Comput Methods Programs Biomed. 2016 Dec:137:125-135. doi: 10.1016/j.cmpb.2016.08.025. Epub 2016 Sep 7.

Abstract

Examining the hemoglobin level of blood is an important way to achieve the diagnosis of anemia, but it requires blood drawing and blood test. Examining the color distribution of palpebral conjunctiva is a standard procedure of anemia diagnosis, which requires no blood test. However, since color perception is not always consistent among different people, we attempt to imitate the way of physical examination of palpebral conjunctiva to detect anemia, so that computers can identify anemia patients automatically in a consolidated manner for a screening process. In this paper we propose two algorithms for anemia diagnosis.
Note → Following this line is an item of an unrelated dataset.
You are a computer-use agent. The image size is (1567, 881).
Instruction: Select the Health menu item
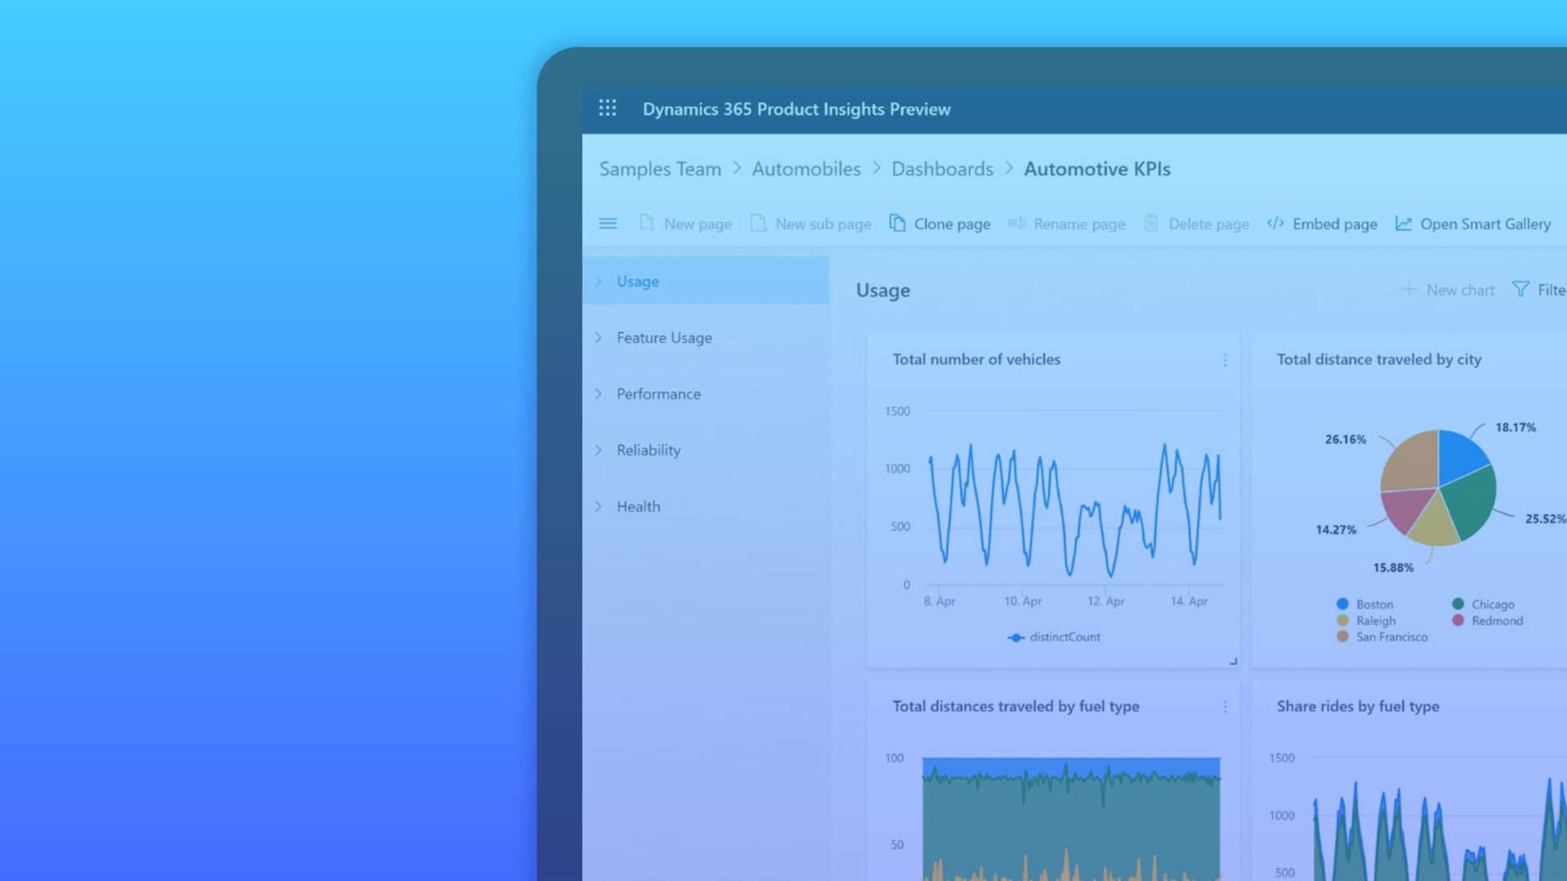pos(638,505)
The first algorithm is intended to be simple and fast, while the second one to be more sophisticated and robust, providing an option for different applications. The first algorithm consists of a simple two-stage classifier. In the first stage, we use a thresholding decision technique based on a feature called high hue rate (HHR) (extracted from the HSI color space). In the second stage, a feature called pixel value in the middle (PVM) (extracted from the RGB color space) is proposed, followed by the use of a minimum distance classifier based on Mahalanobis distance. In the second algorithm, we consider 18 possible features, including a newly added entropy feature, some improved features from the first algorithm, and 13 features proposed in a previous work. We use correlation and simple statistics to select 3 relatively independent features (entropy, binarization of HHR, and PVM of G component) for classification using a support vector machine or an artificial neural network. Finally, we evaluate the classification performance of the proposed algorithms in terms of sensitivity, specificity, and Kappa value. The experimental results show relatively good performance and prove the feasibility of our attempt, which may encourage more follow-up study in the future.

Keywords: Anemia; Artificial neural network; Color and texture features; Images of palpebral conjunctiva; Support vector machine.

MeSH terms

  • Anemia, Iron-Deficiency / diagnosis*
  • Conjunctiva / pathology*
  • Humans
  • Image Processing, Computer-Assisted*
  • Neural Networks, Computer
  • Support Vector Machine